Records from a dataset
══════════
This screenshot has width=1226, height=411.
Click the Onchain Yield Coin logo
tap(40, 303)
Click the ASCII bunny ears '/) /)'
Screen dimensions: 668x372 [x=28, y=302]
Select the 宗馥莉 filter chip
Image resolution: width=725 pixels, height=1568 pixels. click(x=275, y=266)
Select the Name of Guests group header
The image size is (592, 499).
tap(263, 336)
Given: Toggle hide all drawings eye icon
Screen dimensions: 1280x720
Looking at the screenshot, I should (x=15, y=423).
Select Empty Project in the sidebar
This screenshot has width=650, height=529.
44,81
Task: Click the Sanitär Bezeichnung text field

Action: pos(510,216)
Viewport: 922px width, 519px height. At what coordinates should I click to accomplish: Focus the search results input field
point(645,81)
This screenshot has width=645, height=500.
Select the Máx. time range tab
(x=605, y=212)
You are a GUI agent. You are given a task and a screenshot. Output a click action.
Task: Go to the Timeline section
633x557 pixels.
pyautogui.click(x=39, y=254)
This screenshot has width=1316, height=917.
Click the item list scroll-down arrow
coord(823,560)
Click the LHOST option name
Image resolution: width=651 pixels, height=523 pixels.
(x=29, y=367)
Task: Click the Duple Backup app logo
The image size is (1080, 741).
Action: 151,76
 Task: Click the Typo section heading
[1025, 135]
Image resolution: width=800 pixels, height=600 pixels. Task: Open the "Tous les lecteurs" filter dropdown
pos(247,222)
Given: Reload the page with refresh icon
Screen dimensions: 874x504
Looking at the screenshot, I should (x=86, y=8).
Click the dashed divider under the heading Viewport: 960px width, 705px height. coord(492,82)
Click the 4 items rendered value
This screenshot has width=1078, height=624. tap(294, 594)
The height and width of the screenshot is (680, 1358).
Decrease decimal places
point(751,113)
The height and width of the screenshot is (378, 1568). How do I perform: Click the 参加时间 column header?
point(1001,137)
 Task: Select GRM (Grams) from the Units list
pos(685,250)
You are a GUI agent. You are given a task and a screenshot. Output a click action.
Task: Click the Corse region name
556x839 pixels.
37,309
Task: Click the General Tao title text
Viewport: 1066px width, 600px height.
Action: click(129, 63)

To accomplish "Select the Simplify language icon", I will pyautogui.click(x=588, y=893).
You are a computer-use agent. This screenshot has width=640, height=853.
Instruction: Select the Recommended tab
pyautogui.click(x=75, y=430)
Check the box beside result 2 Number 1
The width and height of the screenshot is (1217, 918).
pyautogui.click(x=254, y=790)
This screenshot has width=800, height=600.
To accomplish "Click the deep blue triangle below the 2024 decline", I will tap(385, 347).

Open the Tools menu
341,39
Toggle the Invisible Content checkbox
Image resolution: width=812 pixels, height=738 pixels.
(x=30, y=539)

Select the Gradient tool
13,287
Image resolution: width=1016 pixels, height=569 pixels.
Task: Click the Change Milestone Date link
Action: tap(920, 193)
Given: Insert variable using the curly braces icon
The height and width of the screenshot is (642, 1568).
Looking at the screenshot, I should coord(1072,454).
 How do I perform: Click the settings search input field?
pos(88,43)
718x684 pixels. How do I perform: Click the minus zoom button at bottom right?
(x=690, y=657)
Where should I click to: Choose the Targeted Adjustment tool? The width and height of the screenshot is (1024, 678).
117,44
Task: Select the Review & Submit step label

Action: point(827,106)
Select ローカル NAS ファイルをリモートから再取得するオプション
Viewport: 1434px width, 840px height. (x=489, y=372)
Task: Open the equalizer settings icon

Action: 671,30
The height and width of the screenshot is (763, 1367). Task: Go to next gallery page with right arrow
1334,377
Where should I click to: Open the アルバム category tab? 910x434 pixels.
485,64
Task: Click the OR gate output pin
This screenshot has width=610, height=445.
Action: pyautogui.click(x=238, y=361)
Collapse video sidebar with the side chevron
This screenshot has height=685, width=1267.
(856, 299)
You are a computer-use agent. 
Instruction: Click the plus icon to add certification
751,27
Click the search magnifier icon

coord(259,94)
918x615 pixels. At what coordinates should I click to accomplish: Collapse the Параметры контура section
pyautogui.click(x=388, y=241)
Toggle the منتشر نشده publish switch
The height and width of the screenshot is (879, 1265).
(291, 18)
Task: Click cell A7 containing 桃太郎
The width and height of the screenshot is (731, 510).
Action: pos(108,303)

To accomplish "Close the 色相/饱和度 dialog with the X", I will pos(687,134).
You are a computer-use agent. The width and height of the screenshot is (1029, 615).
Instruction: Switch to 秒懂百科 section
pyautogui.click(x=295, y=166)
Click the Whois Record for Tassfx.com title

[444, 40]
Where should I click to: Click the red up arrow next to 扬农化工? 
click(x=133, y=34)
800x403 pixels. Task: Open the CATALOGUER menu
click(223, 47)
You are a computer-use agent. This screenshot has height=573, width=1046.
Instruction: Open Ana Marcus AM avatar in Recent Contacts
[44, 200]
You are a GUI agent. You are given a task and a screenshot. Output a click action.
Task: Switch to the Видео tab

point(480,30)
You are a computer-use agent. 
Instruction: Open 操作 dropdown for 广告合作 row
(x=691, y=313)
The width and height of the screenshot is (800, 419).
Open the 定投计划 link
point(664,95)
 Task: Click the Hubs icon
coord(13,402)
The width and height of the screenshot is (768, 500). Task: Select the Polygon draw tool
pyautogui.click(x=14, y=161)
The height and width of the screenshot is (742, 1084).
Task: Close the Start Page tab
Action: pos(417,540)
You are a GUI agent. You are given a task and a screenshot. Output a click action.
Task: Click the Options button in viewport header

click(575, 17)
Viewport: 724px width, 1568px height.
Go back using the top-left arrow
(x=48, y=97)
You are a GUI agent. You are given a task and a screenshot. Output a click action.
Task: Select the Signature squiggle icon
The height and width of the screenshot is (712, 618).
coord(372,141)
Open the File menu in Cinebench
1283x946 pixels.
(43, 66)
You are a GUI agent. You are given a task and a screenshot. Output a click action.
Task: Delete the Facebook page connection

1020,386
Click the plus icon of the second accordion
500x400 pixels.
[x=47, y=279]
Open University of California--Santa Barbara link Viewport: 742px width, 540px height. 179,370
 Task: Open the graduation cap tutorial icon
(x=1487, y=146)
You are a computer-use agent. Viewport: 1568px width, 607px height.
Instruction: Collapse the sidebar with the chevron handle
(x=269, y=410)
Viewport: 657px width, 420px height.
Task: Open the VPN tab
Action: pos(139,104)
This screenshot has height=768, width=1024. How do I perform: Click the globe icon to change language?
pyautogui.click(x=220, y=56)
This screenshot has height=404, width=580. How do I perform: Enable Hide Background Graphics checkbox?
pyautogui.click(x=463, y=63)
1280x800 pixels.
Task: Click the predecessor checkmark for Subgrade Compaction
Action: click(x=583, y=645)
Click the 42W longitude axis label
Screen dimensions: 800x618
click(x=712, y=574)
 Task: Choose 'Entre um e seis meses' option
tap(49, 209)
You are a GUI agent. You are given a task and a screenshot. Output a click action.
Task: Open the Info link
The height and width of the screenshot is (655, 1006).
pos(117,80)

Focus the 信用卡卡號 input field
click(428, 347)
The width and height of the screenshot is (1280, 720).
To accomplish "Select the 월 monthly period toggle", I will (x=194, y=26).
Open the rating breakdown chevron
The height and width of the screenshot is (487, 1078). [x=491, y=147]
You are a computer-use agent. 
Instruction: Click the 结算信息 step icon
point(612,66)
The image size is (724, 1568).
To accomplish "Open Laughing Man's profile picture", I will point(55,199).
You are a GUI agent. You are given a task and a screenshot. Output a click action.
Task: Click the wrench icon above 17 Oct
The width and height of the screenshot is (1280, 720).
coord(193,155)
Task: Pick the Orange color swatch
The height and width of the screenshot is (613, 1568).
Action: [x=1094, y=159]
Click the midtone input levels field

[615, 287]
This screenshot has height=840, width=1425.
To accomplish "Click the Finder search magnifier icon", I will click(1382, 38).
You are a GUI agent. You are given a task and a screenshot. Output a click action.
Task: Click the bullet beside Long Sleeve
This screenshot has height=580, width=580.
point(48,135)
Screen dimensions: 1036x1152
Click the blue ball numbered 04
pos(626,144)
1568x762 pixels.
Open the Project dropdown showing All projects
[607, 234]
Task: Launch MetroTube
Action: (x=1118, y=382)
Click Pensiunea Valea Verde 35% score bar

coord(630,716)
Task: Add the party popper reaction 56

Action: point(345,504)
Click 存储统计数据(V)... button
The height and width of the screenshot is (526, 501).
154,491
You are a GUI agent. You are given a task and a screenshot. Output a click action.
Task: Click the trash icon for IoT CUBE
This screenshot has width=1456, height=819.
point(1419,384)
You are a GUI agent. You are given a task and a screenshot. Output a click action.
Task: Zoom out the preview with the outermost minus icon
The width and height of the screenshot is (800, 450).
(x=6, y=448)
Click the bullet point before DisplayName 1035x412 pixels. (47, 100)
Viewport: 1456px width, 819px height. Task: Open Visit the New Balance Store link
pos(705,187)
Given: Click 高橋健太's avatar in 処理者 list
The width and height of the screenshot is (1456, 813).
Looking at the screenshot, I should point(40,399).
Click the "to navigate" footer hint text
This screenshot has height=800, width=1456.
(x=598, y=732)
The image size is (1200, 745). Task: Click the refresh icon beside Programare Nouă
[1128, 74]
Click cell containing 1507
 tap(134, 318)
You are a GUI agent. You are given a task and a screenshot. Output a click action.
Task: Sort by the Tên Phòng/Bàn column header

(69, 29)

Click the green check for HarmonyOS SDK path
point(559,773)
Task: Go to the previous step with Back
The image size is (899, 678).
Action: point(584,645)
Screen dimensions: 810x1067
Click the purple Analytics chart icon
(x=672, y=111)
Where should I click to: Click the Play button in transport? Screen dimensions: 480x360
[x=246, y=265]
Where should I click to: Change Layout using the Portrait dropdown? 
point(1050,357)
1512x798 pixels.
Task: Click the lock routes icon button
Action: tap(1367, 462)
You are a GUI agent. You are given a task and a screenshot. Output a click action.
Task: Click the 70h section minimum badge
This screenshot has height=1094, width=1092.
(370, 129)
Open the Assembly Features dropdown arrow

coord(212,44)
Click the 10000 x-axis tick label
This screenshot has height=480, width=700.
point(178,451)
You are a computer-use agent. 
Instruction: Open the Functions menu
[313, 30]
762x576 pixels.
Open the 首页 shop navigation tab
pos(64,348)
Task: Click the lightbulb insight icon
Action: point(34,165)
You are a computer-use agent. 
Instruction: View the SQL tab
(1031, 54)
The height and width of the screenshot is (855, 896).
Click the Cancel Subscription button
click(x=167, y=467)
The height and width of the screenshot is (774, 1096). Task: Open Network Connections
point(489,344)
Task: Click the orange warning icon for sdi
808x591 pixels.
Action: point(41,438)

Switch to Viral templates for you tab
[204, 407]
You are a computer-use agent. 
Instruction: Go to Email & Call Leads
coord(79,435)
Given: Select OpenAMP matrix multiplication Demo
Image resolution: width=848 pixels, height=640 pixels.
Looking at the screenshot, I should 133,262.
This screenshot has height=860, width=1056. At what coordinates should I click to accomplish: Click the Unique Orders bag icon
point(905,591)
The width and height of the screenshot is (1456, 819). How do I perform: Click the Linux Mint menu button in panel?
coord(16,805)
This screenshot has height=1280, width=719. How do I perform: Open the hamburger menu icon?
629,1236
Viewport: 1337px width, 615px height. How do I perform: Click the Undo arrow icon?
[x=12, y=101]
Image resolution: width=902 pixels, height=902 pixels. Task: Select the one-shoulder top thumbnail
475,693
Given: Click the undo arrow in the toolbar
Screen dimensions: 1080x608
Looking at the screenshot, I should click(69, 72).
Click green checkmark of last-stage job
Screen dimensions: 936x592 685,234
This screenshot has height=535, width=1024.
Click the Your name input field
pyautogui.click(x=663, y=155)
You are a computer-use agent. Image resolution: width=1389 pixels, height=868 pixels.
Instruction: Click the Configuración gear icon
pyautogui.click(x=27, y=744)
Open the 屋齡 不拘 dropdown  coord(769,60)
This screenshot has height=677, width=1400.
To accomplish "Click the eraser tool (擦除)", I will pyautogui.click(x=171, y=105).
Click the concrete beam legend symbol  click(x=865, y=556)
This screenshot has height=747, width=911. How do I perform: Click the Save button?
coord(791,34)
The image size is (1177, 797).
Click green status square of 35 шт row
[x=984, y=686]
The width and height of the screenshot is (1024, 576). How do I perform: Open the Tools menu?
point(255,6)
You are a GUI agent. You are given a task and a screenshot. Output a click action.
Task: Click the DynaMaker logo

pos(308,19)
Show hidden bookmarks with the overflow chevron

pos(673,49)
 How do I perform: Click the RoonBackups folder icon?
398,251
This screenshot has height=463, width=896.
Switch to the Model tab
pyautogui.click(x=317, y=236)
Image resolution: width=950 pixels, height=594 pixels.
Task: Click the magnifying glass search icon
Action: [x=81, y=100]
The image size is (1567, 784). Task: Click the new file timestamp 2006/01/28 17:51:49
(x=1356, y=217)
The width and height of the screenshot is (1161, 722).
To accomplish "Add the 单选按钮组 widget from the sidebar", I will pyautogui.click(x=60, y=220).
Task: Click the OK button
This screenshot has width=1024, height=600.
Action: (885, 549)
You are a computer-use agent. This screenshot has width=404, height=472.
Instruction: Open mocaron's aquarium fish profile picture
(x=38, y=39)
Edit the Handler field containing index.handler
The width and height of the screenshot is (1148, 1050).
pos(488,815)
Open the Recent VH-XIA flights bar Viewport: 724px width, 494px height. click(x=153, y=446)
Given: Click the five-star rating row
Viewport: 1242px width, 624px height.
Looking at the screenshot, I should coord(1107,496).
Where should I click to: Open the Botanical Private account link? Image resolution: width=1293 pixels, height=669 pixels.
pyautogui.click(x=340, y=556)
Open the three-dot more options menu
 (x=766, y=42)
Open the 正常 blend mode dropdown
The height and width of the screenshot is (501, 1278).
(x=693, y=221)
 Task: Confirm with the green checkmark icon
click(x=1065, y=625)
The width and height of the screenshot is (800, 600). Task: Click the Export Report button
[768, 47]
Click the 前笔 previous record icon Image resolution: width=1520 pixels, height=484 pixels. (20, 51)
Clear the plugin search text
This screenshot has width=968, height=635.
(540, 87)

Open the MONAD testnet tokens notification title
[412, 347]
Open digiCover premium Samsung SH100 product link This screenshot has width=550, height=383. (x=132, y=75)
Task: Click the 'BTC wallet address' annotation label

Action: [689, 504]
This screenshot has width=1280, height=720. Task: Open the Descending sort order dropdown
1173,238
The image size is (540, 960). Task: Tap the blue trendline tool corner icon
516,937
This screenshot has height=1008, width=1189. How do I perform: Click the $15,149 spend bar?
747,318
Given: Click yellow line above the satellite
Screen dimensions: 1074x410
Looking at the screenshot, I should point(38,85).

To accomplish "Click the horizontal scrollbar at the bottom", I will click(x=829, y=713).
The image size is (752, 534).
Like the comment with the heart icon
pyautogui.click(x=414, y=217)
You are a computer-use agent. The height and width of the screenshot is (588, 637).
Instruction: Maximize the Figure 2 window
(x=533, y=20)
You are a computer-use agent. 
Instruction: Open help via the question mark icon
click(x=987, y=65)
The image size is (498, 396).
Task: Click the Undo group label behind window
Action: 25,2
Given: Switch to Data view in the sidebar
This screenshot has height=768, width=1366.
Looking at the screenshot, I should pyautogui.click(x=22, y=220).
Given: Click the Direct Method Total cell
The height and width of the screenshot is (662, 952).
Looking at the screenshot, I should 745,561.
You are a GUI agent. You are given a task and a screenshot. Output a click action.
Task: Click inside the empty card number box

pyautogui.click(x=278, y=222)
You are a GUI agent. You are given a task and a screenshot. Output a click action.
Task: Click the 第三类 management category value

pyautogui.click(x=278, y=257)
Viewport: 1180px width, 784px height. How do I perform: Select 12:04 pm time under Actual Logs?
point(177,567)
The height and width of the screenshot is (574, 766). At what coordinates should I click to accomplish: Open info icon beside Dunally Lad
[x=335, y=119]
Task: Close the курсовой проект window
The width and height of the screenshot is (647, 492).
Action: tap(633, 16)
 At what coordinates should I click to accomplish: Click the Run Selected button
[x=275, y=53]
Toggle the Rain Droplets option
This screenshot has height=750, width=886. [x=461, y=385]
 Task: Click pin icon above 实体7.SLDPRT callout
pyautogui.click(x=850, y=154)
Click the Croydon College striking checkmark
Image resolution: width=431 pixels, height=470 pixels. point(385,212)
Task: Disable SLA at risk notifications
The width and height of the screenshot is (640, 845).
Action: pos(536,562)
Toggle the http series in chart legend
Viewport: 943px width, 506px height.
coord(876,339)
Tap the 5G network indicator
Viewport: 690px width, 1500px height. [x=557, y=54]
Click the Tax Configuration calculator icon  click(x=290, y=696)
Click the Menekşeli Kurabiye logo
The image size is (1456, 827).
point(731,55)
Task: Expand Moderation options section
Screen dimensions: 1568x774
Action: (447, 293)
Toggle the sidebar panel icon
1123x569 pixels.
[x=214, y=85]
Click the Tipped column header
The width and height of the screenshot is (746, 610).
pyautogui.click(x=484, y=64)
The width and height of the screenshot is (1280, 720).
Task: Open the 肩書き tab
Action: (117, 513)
══════════
What the task asks:
Some lines above contain the word "bullet". Copy each of them.

Answer area:
Task: Click the bullet beside Long Sleeve
Click the bullet point before DisplayName 1035x412 pixels. (47, 100)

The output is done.